Cross domain cookie tracking

Question

The company I work for has four domains and I'm trying to set up the cookies, so one cookie can be generated and tracked across all the domains. From reading various posts on here I thought it was possible.

I've set up a sub domain on one site, to serve a cookie and 1*1 pixel image to all four sites.

But I can't get this working on the other sites.

If anyone can clarify that:

1. Its possible?
2. If I'm missing something obvious or a link to a good example?

I'm trying to do this server side with PHP.

Thanks

Answer 1

This question's pretty cold, but in case anyone else stumbling on it, or the OP still has need, I've created an NPM module, which allows you to share locally-stored data across domains. It looks like this would exactly address the OP's need here, and it doesn't require all sites share a base domain.

• https://www.npmjs.com/package/cookie-toss

By using an iframe hosted on Domain A, you can store all of your user data on Domain A, and reference that data by posting requests to the Domain A iframe.

Thus, Domains B, C, etc. can inject the iframe and post requests to it to store and access the desired data. Domain A becomes the hub for all shared data.

With a domain whitelist inside of Domain A, you can ensure only your dependent sites can access the data on Domain A.

The trick is to have the code inside of the iframe on Domain A which is able to recognize which data is being requested. The README in the above NPM module goes more in depth into the procedure.

Hope this helps!

Answer 2

This kind of thing is pretty easy if you are just trying to do stats, but if you're actually trying to persist user data across domains you'll have to do something more complicated.

The best way to set a cross-domain cookie is to make sure all your sites are subdomains of one master domain, say initech.com. So one of your site, site1.initech.com, sets the cookie with a domain of ".initech.com" and it works fine.

It could be a problem if your sites are on totally different domains though.

Rather than try to set one cookie that each site can access, what you'll have to do is make sure that each site has its own exact duplicate of the original cookie. So, have your site, site1.com, set the cookie for itself and output three 1x1 gifs, or AJAX calls or whatever, to site2.com, site3.com and site4.com setting the same cookie to the same value.

This will be difficult to do securely and reliably ;)

To make sure somebody can't set arbitrary cookies on your domain, you'll habe to pass through a hash of the cookie value on the image tag. If the cookie to be set is "mycookieval", also pass through md5("mycookieval"."somesecretstring".$_SERVER['REMOTE_ADDR']). This is potentially bad because it might allow an attacker to set the same cookie to the same IP address, or possibly to brute-force the hash generation.

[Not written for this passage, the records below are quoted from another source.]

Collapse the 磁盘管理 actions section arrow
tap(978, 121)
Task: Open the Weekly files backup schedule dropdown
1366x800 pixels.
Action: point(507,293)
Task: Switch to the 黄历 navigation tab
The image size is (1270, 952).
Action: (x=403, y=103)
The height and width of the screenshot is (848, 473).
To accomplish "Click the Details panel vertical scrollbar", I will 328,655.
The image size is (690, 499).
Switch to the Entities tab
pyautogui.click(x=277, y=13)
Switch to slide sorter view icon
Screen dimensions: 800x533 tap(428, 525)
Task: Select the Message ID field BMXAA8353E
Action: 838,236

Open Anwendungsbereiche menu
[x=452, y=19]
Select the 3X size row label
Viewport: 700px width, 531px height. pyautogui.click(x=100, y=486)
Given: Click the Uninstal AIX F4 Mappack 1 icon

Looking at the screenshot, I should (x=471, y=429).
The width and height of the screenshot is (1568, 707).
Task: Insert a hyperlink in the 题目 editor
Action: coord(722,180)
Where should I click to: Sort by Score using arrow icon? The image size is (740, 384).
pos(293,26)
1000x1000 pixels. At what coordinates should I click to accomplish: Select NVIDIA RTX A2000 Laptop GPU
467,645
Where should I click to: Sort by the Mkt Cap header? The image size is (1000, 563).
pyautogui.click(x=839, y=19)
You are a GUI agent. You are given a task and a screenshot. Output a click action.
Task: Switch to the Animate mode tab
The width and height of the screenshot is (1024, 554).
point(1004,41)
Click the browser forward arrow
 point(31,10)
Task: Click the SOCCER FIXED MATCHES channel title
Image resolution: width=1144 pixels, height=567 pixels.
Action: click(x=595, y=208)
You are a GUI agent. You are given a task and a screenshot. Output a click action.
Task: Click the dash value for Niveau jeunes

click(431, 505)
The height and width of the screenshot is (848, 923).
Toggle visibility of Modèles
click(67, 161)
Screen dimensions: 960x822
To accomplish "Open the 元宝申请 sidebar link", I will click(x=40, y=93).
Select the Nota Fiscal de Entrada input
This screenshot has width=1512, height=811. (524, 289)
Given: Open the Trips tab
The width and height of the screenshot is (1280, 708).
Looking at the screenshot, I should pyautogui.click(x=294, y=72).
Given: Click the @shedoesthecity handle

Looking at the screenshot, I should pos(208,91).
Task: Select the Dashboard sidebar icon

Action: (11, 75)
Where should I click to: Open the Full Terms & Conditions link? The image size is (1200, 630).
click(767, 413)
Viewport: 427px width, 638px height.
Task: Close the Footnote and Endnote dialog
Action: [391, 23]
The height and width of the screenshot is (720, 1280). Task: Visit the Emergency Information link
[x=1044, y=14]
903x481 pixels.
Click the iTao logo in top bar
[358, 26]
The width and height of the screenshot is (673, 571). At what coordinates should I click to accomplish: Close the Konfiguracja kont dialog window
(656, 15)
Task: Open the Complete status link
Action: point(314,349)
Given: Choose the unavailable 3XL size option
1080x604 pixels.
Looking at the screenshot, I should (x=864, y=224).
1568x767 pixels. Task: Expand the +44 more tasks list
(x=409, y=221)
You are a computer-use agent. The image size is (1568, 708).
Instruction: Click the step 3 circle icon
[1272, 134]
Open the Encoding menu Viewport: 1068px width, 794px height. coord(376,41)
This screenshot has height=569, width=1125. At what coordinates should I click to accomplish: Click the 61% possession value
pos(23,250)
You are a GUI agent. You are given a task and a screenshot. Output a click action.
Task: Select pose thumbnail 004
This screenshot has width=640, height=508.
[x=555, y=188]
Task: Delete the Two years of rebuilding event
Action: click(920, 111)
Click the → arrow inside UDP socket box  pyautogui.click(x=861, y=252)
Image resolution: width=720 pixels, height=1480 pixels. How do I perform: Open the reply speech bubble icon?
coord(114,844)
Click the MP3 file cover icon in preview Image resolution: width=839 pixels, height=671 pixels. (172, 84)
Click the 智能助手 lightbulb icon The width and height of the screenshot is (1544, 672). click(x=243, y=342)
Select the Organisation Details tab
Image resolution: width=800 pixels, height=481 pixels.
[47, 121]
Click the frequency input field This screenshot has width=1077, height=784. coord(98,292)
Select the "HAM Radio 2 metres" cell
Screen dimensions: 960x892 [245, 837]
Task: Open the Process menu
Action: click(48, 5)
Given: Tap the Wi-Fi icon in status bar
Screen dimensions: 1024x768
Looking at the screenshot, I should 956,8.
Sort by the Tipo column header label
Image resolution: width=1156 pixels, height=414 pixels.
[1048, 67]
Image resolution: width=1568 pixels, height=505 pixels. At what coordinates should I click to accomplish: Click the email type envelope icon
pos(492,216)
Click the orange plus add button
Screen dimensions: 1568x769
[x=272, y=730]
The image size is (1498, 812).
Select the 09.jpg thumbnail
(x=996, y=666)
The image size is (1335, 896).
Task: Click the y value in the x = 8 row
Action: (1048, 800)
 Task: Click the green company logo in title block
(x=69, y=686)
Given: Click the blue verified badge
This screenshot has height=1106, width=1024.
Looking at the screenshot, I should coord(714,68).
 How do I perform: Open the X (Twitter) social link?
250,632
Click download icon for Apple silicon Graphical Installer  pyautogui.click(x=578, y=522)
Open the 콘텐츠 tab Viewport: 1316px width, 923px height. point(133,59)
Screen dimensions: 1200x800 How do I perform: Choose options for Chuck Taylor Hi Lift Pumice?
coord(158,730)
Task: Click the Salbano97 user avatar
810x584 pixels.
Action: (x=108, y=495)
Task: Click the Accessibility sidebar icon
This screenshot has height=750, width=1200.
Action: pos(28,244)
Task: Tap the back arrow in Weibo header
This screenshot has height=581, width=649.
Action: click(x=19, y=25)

You could compensate for this by inserting a record into a backend database whenever you set the cookie, and having the other three sites check against it for validity.

Answer 3

Are you having issues due to Internet Explorer and their Privacy stuff? Session variables are lost if you use FRAMESET in Internet Explorer 6

Back in my former internet days, when IE6 first came out, we had to implement this because it broke some of our tracking. Its amazing that all you have to do is fake it, and everything works fine.

Your on the right track, we had a domain that hosted the tracking cgi that served the 1x1 transparent pixel and tracked what page a user was visiting. We then had a custom parser that would combine that data with Apache logs and dynamically created a graph of users traffic patterns through our website. This was using dot from the Graphviz package.